Notes: Uncountable, Undecidable, Incompressible

  • Rationals are countable. Map each pair (a,b) to a unique natural number.
  • Reals in [0,1] are uncountable. Assume, for a contradiction that they are countable. Construct a real whose i’th digit is 0 if the i’th digit of the i’th number is odd and 1 otherwise. Then this number has some index t. The t’th digit of the number gives us a contradiction.
  • Finite strings are countable, infinite (even binary) strings are uncountable.
  • Diagonalization is the proof technique we used for showing sets are uncountable and languages are undecidable.

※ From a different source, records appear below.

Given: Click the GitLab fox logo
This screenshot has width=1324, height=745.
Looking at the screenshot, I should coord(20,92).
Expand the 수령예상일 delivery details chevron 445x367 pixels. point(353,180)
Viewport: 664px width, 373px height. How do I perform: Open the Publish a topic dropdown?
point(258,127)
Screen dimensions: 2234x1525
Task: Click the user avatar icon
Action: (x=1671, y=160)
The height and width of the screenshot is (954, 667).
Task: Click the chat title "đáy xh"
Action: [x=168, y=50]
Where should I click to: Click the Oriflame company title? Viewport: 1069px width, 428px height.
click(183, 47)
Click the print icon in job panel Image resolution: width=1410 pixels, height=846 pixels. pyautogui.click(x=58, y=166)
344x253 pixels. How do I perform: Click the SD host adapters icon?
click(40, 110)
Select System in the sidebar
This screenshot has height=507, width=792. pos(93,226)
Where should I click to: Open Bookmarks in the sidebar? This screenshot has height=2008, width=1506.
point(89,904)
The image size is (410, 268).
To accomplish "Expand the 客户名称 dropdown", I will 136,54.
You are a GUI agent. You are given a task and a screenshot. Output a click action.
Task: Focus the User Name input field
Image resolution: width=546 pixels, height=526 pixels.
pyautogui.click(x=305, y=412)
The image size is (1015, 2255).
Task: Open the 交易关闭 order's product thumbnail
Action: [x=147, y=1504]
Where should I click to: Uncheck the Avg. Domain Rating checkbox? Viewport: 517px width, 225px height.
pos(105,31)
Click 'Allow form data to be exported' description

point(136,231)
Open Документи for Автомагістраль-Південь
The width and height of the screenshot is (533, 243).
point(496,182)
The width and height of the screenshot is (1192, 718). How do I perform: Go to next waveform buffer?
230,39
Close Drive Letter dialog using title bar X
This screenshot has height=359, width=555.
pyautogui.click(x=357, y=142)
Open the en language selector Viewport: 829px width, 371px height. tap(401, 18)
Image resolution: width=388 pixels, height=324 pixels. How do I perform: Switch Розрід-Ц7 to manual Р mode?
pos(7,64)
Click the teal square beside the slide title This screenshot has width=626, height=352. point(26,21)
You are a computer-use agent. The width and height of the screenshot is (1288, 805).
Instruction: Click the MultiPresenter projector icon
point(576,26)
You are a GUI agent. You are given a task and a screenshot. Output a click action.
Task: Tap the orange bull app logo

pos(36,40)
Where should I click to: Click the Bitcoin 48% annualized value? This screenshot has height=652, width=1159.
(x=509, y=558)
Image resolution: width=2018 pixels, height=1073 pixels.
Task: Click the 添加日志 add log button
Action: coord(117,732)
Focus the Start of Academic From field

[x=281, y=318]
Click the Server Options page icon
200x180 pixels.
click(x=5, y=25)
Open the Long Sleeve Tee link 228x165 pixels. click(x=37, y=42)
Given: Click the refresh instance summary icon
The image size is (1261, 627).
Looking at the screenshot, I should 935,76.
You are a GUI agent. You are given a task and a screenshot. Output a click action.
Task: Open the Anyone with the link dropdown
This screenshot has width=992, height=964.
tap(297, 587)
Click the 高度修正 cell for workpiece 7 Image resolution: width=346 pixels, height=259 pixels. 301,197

  • Here’s a different proof of the existence of an undecidable language.
  • For a binary string x, let K(x) = \min \{ |<M>|+|y| : M \mbox{ is a Turing machine}, M \mbox{ on input } y \mbox{ outputs } x \}. In words, it is the shortest string including the description of a Turing machine and an input on which the TM produces the desired string x.
  • Claim 1. For every integer n > 1, there is a string x \in \{0,1\}^n s.t. K(x) \ge |x|.
  • Define L_K = \{ x : K(x) \ge |x| \}. L_K, the language of incompressible strings is infinite.
  • Theorem. The language L_K is undecidable.
  • Proof. Suppose L_K is decidable. Then consider the following TM M:
    • On input an integer n, M scans through each string x of length n and outputs the lexicographically first string that belongs to L_K.
  • Claim 2. Let x_n be the string output by M on input n. Then K(x_n) \le C + \log_2 n. But K(x_n) \ge n. Contradiction for n larger than some constant!
  • Therefore, our assumption is false and L_K is undecidable.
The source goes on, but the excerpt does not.